From the February 2023 issue of Apollo. Preview and subscribe here.
Skilful carving makes for better eating. That at least was the opinion of one 17th-century authority on the subject, who argued that the clumsy slicing of meat might cause offence at once visual and visceral. ‘The disorderly mangling a Joynt or Dish of good meat,’ he wrote, ‘is not onely an unthrifty wasting of it, but sometimes the cause of loathing, to a curious Observer, or a weak stomack.’
The anonymous author claimed that, with The Genteel House-keepers Pastime (1677; 1693 edn.), he was the first in England to set down in print principles for the proper carving of fish, flesh and fowl. This was an embellishment. In fact the earliest printed carving instructions in English date to 1508, when Wynkyn de Worde, a close collaborator of William Caxton, published a short manual called The Boke of Kervynge. This opens with a memorable catalogue of terms for dismantling birds and beasts, which would itself frequently be reprinted in later cookery books such as Robert May’s The Accomplisht Cook (1660): ‘Break that deer, leach that brawn, rear that goose, lift that swan…’.
What made The Genteel House-keepers Pastime original, however, was that it was accompanied by a deck of playing cards, issued by Joseph Moxon, which illustrated dishes and provided figure references that correspond to the text’s explanations of carving procedures. Each suit coincides with a discrete category of food: diamonds for fowl; hearts for ‘Flesh of Beasts’; clubs for fish; and spades for ‘Baked Meats’ or savoury pies. In some cases, the higher-value cards play host to the most flamboyant dishes. The king of spades shows an elaborate venison ‘pasty’ (a double-crust pie); the king of hearts, the ‘Sir Loyn of Beef’, the grand slab of meat barely contained by the edges of the card.
Carving was a skill that had encouraged innovative illustration in early printed books. It was a refinement deemed worthy of such endeavours, too, with the office of carver a distinguished position in many noble households across Europe. Il Trinciante (The Carver; 1581), a treatise by Alessandro Farnese’s carver, Vincenzo Cervio, includes woodcuts that depict carving knives, forks and a carving iron, some ostensibly to actual size – as though encouraging the practical reader to pluck a blade from the page. Another book of the same title, devised by Mattia Giegher in 1621, emphasises both performance and precision in plates that show skewered joints, in some cases as though brandished in the air, which are marked up with red lines to indicate the prescribed sequence of cuts.
The illustrations on the carving cards are more rudimentary – although those for dishes that have become unfamiliar, such as a boar’s head or a pike, its body splayed in a loop, are undeniably striking. They summarise the volume and in some cases the texture of their subjects through crude hatching and cross-hatching techniques. All the same, their creators seem to have appreciated the consonance between the incising of engraving plates and the slicing of meat.

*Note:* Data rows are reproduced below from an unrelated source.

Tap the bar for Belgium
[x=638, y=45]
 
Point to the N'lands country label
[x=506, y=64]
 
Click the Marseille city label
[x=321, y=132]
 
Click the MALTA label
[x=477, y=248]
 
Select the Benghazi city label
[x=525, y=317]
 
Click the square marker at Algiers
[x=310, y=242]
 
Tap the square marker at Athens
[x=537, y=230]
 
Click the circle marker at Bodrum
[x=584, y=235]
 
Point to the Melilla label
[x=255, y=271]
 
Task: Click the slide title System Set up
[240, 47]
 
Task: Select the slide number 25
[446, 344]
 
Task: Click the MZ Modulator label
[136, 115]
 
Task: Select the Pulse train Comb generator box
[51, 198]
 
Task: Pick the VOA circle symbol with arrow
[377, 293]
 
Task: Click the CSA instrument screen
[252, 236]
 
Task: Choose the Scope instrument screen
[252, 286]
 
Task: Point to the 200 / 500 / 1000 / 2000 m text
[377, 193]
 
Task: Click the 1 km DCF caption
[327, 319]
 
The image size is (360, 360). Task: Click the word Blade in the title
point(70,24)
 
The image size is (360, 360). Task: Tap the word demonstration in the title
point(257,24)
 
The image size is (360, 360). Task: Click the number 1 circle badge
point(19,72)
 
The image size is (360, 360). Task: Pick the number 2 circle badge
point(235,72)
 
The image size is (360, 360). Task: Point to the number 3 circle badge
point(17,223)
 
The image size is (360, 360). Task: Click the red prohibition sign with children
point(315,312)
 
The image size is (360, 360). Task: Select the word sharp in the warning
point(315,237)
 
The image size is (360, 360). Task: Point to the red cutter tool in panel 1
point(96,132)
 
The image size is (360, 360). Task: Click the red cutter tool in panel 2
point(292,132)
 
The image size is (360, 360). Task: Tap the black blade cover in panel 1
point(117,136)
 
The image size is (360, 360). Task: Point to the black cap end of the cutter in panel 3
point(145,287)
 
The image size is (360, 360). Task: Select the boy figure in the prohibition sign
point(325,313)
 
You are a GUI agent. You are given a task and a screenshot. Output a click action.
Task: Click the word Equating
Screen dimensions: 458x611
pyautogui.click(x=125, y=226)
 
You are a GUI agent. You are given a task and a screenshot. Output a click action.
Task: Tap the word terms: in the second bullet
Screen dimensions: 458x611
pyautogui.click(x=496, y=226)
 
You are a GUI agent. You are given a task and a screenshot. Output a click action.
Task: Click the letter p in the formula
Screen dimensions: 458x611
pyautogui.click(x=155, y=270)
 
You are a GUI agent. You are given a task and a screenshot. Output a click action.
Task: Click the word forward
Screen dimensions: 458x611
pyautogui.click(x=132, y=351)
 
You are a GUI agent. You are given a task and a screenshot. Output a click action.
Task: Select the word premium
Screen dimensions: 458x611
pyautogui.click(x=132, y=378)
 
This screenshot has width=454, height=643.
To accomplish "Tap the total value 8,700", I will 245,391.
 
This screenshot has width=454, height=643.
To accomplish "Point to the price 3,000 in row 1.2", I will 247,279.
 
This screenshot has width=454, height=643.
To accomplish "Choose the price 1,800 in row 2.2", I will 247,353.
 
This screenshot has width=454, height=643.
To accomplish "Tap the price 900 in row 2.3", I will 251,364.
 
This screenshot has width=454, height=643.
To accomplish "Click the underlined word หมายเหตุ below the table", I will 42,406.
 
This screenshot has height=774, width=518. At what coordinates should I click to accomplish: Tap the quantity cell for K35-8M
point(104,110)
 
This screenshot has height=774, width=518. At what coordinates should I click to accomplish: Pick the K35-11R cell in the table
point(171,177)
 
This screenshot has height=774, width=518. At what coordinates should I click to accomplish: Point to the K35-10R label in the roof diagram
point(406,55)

The author remarks on the ‘curious engraven Cuts, accommodated to Playing Cards’, eliding roasted bits of beasts with their method of illustration.
Instructional playing cards proliferated in England after the Restoration of the Stuart monarchy, with printers taking advantage of the rescindment of a Puritan ban on card games and seeking to distinguish their own products through novel selling points. Decks took on subjects astrological, cartological, heraldic and typographical, or illustrated miniature accounts of events such as the Titus Oates plot. But even in this context the carving cards stand apart as a witty and uncommonly domestic contribution to the genre. They went to multiple editions over several decades.
That wit is apparent in imagining how the cards might have been used. They were never intended to elevate an idle game of cards in the kitchen; the cards and instructional manual required separate purchases, after all, and the cards themselves were heavily taxed. And for all that the author of The Genteel House-keepers Pastime insisted that ‘you may hold the Card in your hand all the while you are reading the Rules relating to it’, and stressed the carving was an art at once anatomical, arithmetical and geometrical, it is difficult to conceive of the deck in practical use by would-be master carvers. The turkey design, for instance, which is supplemented by five pages of carving guidance, is even less legible than the diagrams in an Ikea flatpack.
In the playing of card games, however, this deck would have thrown up pleasing ironies. To deal the cards was akin to the carver’s dividing of a dish into ‘services’ (servings). These were meant to be equal, as though each guest were dealt the same hand, but the carver also had to attend to a pecking order whereby the prized parts of any joint would be served to the most important people at the table. These cards upended the exactitude of carving – transforming it, after dinner, into a game of chance.